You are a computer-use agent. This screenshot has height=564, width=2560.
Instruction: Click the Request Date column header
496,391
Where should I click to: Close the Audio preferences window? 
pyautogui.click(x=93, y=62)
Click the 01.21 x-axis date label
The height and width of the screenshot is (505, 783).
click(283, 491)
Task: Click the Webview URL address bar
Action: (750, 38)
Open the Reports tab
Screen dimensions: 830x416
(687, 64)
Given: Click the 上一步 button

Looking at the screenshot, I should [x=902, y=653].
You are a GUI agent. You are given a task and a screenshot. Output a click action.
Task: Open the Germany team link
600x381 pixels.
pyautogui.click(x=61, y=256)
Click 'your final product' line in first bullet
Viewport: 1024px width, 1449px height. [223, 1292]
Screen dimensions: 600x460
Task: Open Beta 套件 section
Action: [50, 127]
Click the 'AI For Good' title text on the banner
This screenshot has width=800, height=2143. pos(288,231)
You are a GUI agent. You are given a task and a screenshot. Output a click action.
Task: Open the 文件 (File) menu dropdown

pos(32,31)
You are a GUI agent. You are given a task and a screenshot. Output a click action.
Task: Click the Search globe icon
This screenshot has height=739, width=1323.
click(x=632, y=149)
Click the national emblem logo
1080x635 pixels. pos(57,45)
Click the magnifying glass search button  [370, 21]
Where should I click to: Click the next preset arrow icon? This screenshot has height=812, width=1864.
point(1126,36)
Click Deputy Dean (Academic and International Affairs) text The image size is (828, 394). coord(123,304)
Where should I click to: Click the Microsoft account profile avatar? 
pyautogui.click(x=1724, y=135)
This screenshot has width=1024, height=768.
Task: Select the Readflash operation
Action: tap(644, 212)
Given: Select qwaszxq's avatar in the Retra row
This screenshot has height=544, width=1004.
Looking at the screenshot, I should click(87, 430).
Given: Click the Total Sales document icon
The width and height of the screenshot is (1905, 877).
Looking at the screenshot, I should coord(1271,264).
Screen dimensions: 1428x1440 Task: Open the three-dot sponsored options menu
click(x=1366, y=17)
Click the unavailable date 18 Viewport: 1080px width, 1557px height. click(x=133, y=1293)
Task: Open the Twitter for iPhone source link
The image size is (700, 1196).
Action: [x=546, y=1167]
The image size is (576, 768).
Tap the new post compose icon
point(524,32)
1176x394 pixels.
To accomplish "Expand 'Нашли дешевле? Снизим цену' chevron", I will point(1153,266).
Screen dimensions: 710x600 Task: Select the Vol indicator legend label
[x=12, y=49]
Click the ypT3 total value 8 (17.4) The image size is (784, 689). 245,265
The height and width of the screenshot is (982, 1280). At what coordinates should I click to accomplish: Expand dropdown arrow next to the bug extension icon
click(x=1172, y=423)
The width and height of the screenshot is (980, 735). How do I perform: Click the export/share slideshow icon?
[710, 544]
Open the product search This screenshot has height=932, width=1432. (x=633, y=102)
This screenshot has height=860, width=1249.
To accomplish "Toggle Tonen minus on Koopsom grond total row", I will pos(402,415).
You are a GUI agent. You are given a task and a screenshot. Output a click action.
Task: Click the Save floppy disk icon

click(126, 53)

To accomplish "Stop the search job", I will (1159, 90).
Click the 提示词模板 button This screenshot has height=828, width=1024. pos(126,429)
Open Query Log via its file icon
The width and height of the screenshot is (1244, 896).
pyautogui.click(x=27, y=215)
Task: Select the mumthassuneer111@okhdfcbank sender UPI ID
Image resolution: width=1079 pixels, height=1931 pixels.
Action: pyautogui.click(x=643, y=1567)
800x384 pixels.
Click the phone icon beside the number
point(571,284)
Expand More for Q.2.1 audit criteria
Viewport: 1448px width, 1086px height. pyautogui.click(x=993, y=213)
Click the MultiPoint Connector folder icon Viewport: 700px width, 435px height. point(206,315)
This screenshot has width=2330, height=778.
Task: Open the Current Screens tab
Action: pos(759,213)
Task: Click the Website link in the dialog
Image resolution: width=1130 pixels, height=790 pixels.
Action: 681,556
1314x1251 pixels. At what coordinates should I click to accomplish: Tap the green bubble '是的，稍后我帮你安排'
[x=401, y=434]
##########
* Problem requirements:
Please repeat all the records above exactly as they appear.

* Task response:
You are a computer-use agent. This screenshot has height=564, width=2560.
Instruction: Click the Request Date column header
496,391
Where should I click to: Close the Audio preferences window? 
pyautogui.click(x=93, y=62)
Click the 01.21 x-axis date label
The height and width of the screenshot is (505, 783).
click(283, 491)
Task: Click the Webview URL address bar
Action: (750, 38)
Open the Reports tab
Screen dimensions: 830x416
(687, 64)
Given: Click the 上一步 button

Looking at the screenshot, I should [x=902, y=653].
You are a GUI agent. You are given a task and a screenshot. Output a click action.
Task: Open the Germany team link
600x381 pixels.
pyautogui.click(x=61, y=256)
Click 'your final product' line in first bullet
Viewport: 1024px width, 1449px height. [223, 1292]
Screen dimensions: 600x460
Task: Open Beta 套件 section
Action: [50, 127]
Click the 'AI For Good' title text on the banner
This screenshot has width=800, height=2143. pos(288,231)
You are a GUI agent. You are given a task and a screenshot. Output a click action.
Task: Open the 文件 (File) menu dropdown

pos(32,31)
You are a GUI agent. You are given a task and a screenshot. Output a click action.
Task: Click the Search globe icon
This screenshot has height=739, width=1323.
click(x=632, y=149)
Click the national emblem logo
1080x635 pixels. pos(57,45)
Click the magnifying glass search button  [370, 21]
Where should I click to: Click the next preset arrow icon? This screenshot has height=812, width=1864.
point(1126,36)
Click Deputy Dean (Academic and International Affairs) text The image size is (828, 394). coord(123,304)
Where should I click to: Click the Microsoft account profile avatar? 
pyautogui.click(x=1724, y=135)
This screenshot has width=1024, height=768.
Task: Select the Readflash operation
Action: tap(644, 212)
Given: Select qwaszxq's avatar in the Retra row
This screenshot has height=544, width=1004.
Looking at the screenshot, I should click(87, 430).
Given: Click the Total Sales document icon
The width and height of the screenshot is (1905, 877).
Looking at the screenshot, I should coord(1271,264).
Screen dimensions: 1428x1440 Task: Open the three-dot sponsored options menu
click(x=1366, y=17)
Click the unavailable date 18 Viewport: 1080px width, 1557px height. click(x=133, y=1293)
Task: Open the Twitter for iPhone source link
The image size is (700, 1196).
Action: [x=546, y=1167]
The image size is (576, 768).
Tap the new post compose icon
point(524,32)
1176x394 pixels.
To accomplish "Expand 'Нашли дешевле? Снизим цену' chevron", I will point(1153,266).
Screen dimensions: 710x600 Task: Select the Vol indicator legend label
[x=12, y=49]
Click the ypT3 total value 8 (17.4) The image size is (784, 689). 245,265
The height and width of the screenshot is (982, 1280). At what coordinates should I click to accomplish: Expand dropdown arrow next to the bug extension icon
click(x=1172, y=423)
The width and height of the screenshot is (980, 735). How do I perform: Click the export/share slideshow icon?
[710, 544]
Open the product search This screenshot has height=932, width=1432. (x=633, y=102)
This screenshot has height=860, width=1249.
To accomplish "Toggle Tonen minus on Koopsom grond total row", I will pos(402,415).
You are a GUI agent. You are given a task and a screenshot. Output a click action.
Task: Click the Save floppy disk icon

click(126, 53)

To accomplish "Stop the search job", I will (1159, 90).
Click the 提示词模板 button This screenshot has height=828, width=1024. pos(126,429)
Open Query Log via its file icon
The width and height of the screenshot is (1244, 896).
pyautogui.click(x=27, y=215)
Task: Select the mumthassuneer111@okhdfcbank sender UPI ID
Image resolution: width=1079 pixels, height=1931 pixels.
Action: pyautogui.click(x=643, y=1567)
800x384 pixels.
Click the phone icon beside the number
point(571,284)
Expand More for Q.2.1 audit criteria
Viewport: 1448px width, 1086px height. pyautogui.click(x=993, y=213)
Click the MultiPoint Connector folder icon Viewport: 700px width, 435px height. point(206,315)
This screenshot has width=2330, height=778.
Task: Open the Current Screens tab
Action: pos(759,213)
Task: Click the Website link in the dialog
Image resolution: width=1130 pixels, height=790 pixels.
Action: 681,556
1314x1251 pixels. At what coordinates should I click to accomplish: Tap the green bubble '是的，稍后我帮你安排'
[x=401, y=434]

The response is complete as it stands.